Но всё и вся поблекло на фоне исполнения молодой итальянской сопрано Марией Агрестой, которая за каких-то два года добилась международной известности, благодаря чрезвычайно трудным ролям, таким как Елена в «Сицилийской вечерне», Одабелла в «Аттиле» и маленькой роли Джеммы ди Верджи. Исполнение последней роли привело меня в смятение прошлой осенью в Бергамо. Хотя роль Мими даже отдаленно не представляет вокальных трудностей для такого «soprano assoluta» (совершенного сопрано), тем не менее, там были иного рода проблемы, в основном экспрессивного порядка. Во-первых (партитура была у меня в руках), Агреста практически соблюла все до единой отметки Пуччини.

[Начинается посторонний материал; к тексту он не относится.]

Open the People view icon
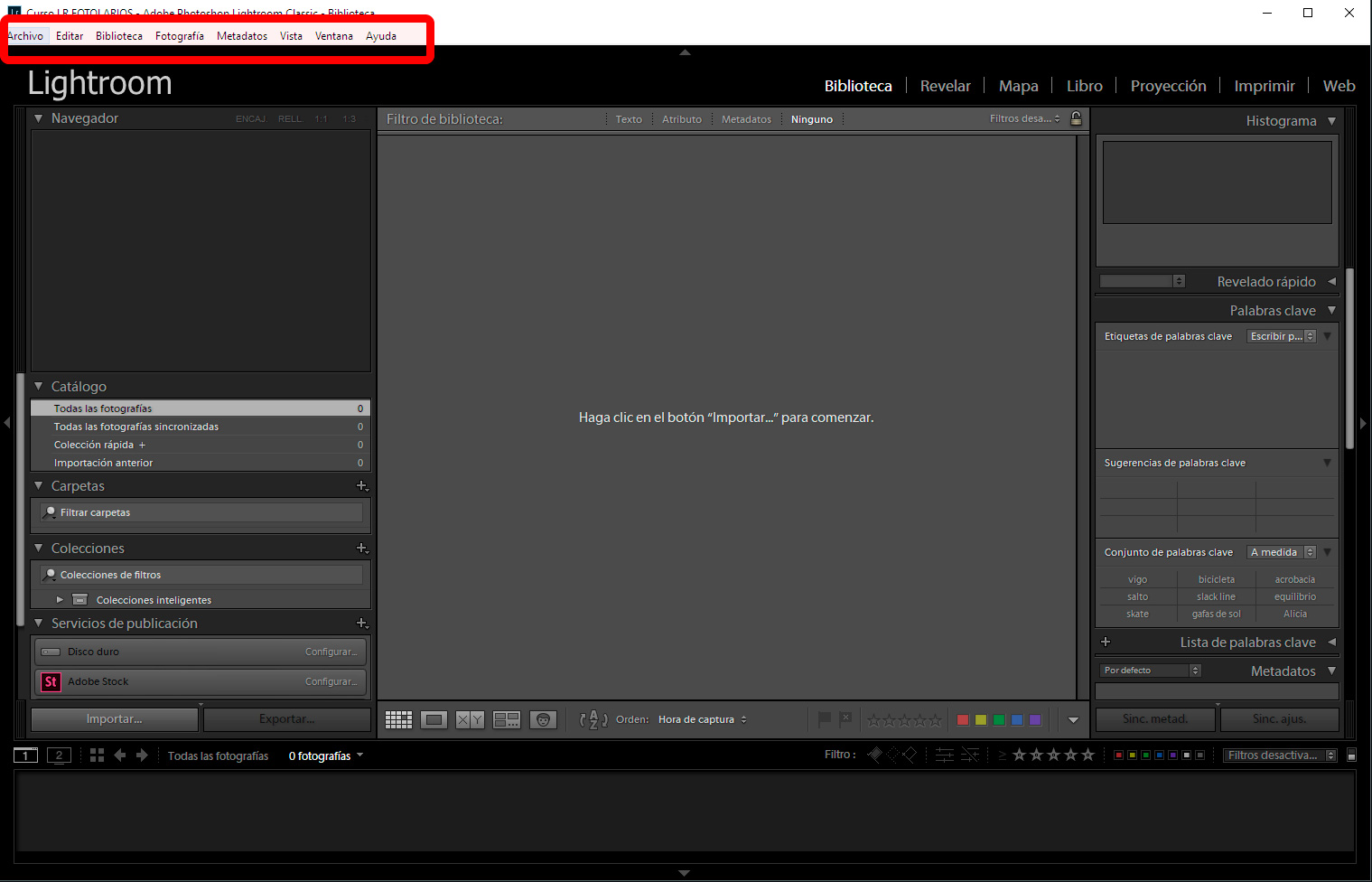1372x882 pixels. point(543,719)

Давайте проанализируем ее «Si, mi chiamano Mimi». Относительно простая ария, которая часто бывает объектом злоупотреблений на бесчисленных прослушиваниях и конкурсах вокального мастерства. Она начала свою первую высокую ля («di primavera») пианиссимо, а затем усилила ее с потрясающей легкостью, чтобы вернуться к пиано на более низком ми. Ее мягкая, плавная, призрачная атака фразы «ma quando vien lo sgelo» по-настоящему выражала состояние разума молодой женщины, погруженной в мечты. А ее идеально исполненное крещендо до ее второго, долгого ля («primo bacio»), которое она исполнила меццо-форте, и постепенное увеличение громкости на третьей высокой ля («e mia») полностью отразило замысел композитора, который в этом месте усеял партитуру такими знаками, как «con molta amina», «con grande espansione» и т.д. И как можно забыть замечательное пианиссимо последней высокой ля в фразе «Cosi gentil il profumo d’un fiore»: в данном случае Пуччини однозначно не выразил пожелания, чтобы сопрано исполняло пиано. Однако слово «gentile» не оставляет сомнений, что певица должна делать.

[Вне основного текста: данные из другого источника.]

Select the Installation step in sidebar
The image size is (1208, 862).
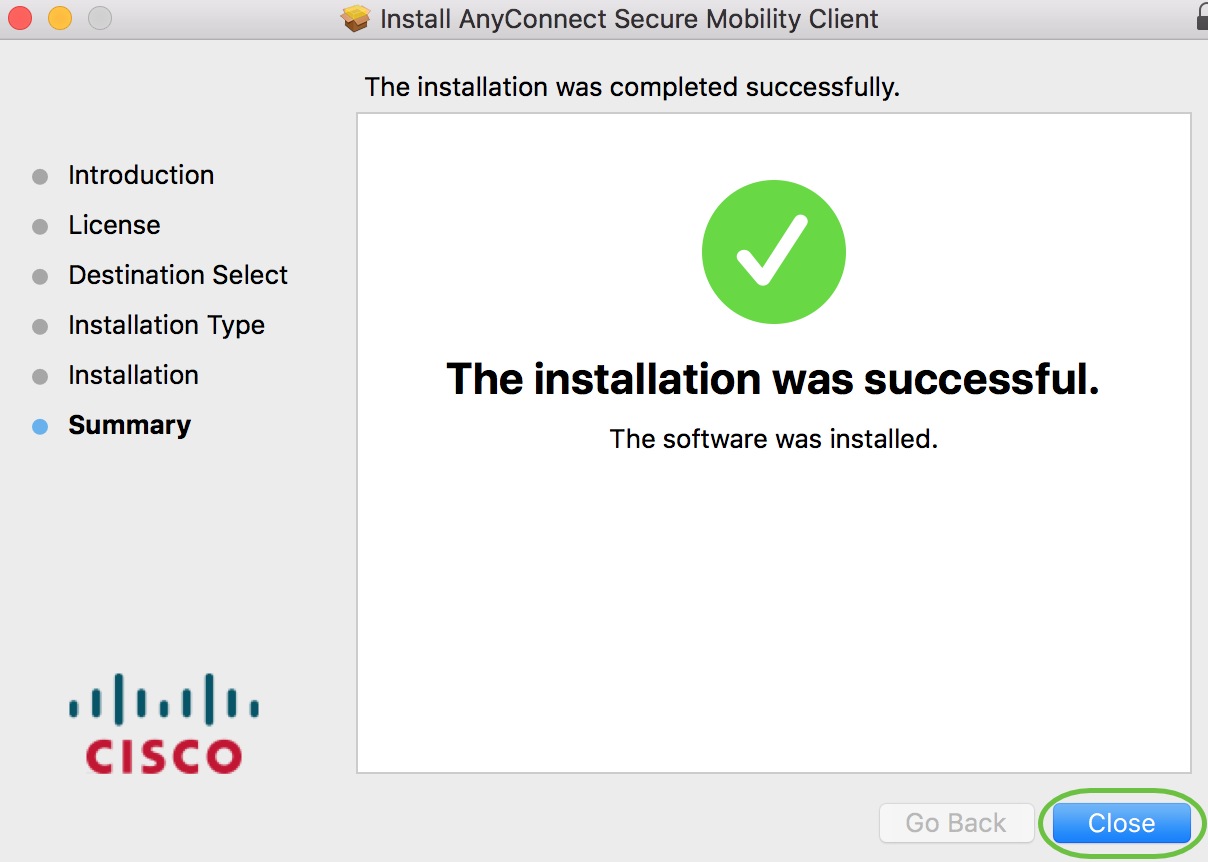133,375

Ощущение было, как будто слышишь эту чрезвычайно популярную арию впервые. Агреста исполнила ее так старательно и внимательно. К счастью, любовный дует завершил первое акт согласно партитуре с тем, чтобы сопрано смогла спокойно воплотить в жизнь пожелания композитора, исполняя высокое до пианиссимо и «perdendosi», не беспокоясь о том, что тенор ее заглушит. В большинстве случаев, когда исполнители Рудольфа вступают вместе с исполнительницами Мими на такой высокой ноте, получается сочетание орущих голосов. Поскольку очень мало теноров способны петь так высоко на пианиссимо, то сопрано ничего не остается, как петь также громко, чтобы ее не заглушили.
Остальное исполнение Марии Агресты было также превосходным: отчаянным, но не чрезмерным; нежным, но не приторным; трогательным, но не откровенно сентиментальным. От природы обладая глубоким тембром (стоит отметить, что она начинала карьеру как меццо-сопрано), объемным крепким голосом, впечатляющей эмоциональной палитрой в купе с безупречной техникой и скрупулезным вниманием к замыслам композитора, Мария Агреста была совершенной Мими.